> _Your assignment_
Before copying, set aside the pictures; then restate exactly the lines from the one with "Actions filter box" through the last line of the records.

> _Task material_

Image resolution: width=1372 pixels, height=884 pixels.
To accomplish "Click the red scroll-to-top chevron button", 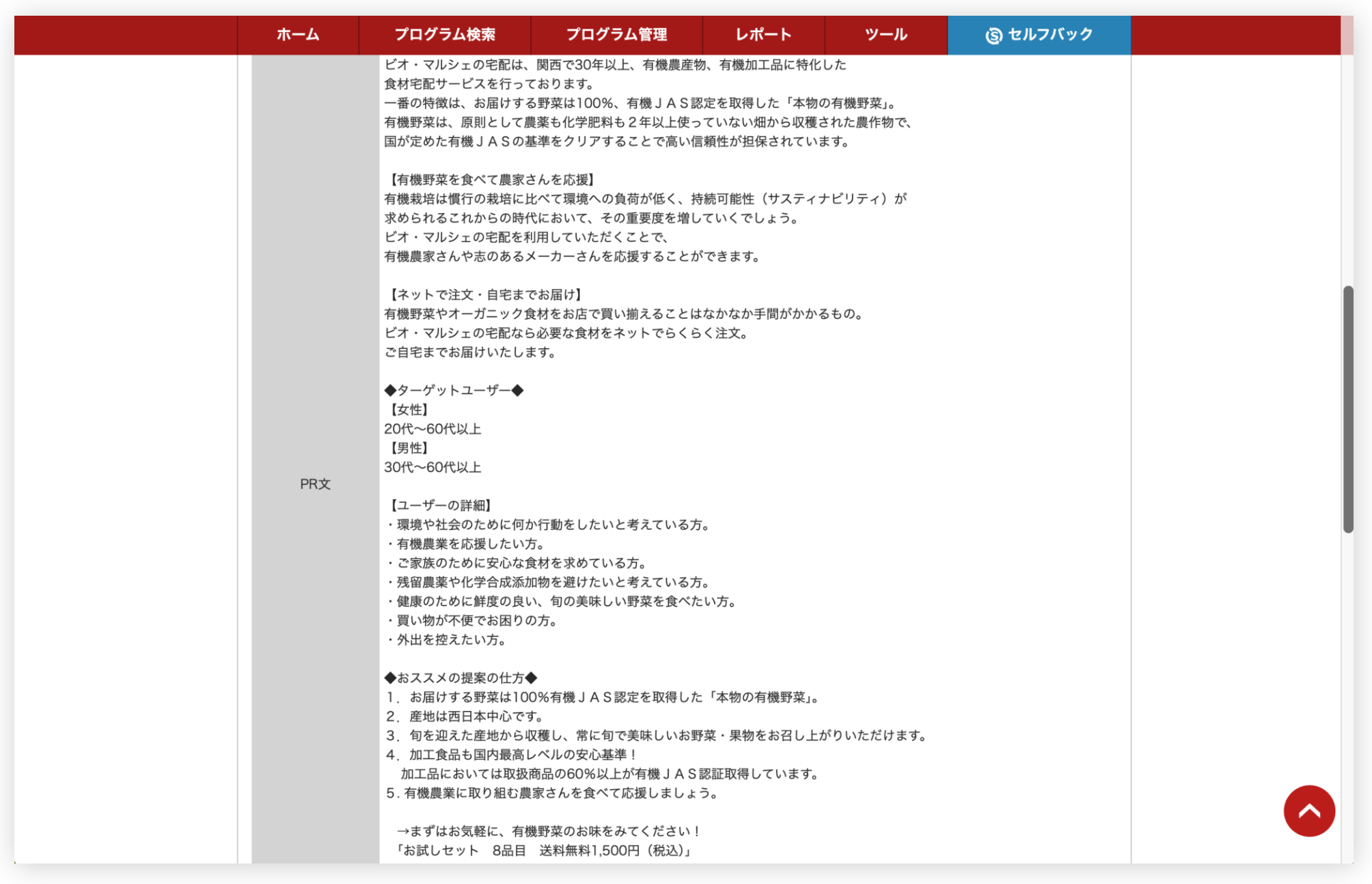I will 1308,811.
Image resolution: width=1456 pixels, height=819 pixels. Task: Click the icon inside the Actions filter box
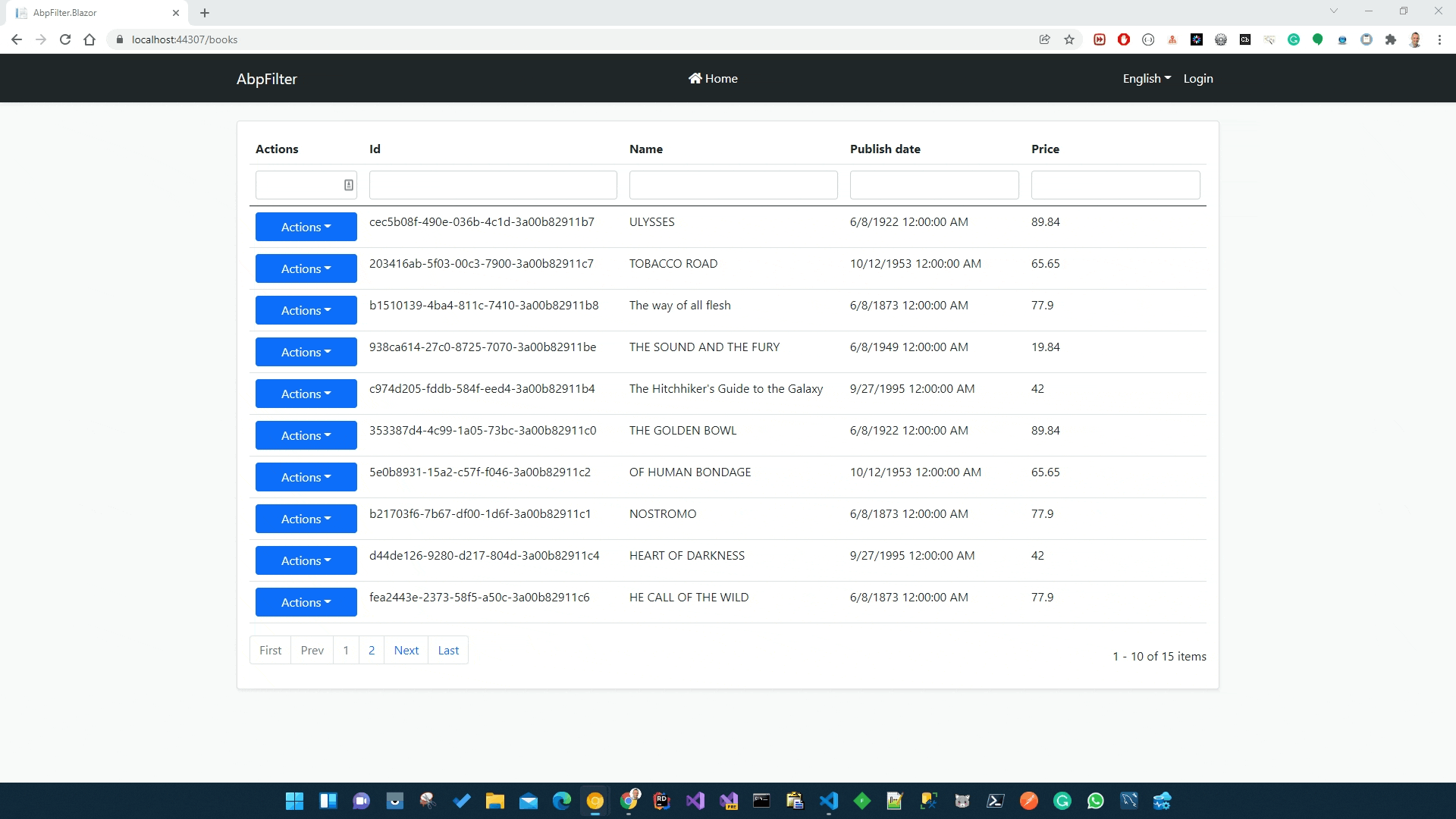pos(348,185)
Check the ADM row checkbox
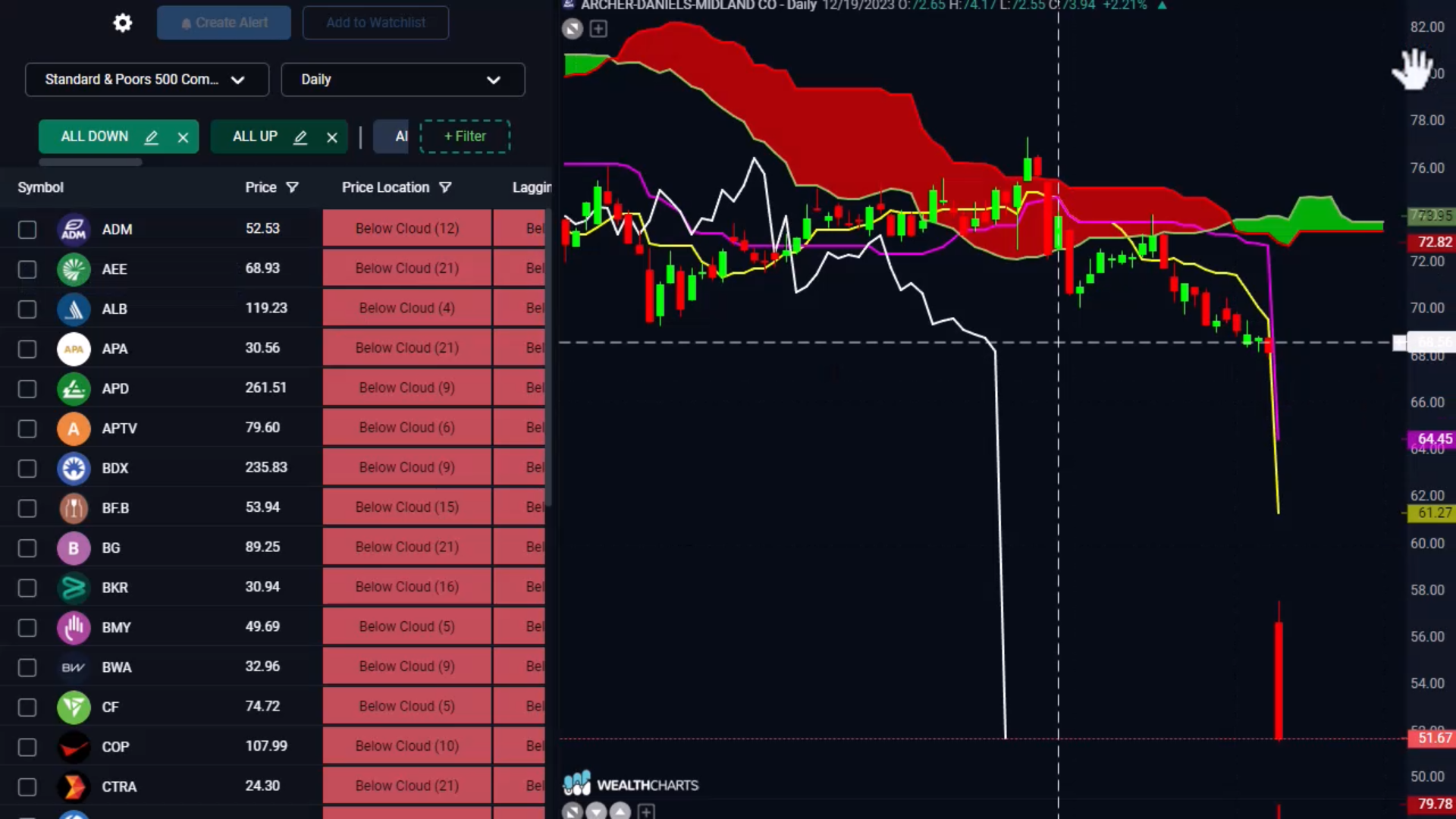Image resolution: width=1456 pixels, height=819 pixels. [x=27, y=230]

> _Answer area_
Image resolution: width=1456 pixels, height=819 pixels. Task: Click the icon inside the Actions filter box
pos(348,185)
Check the ADM row checkbox
Image resolution: width=1456 pixels, height=819 pixels. [x=27, y=230]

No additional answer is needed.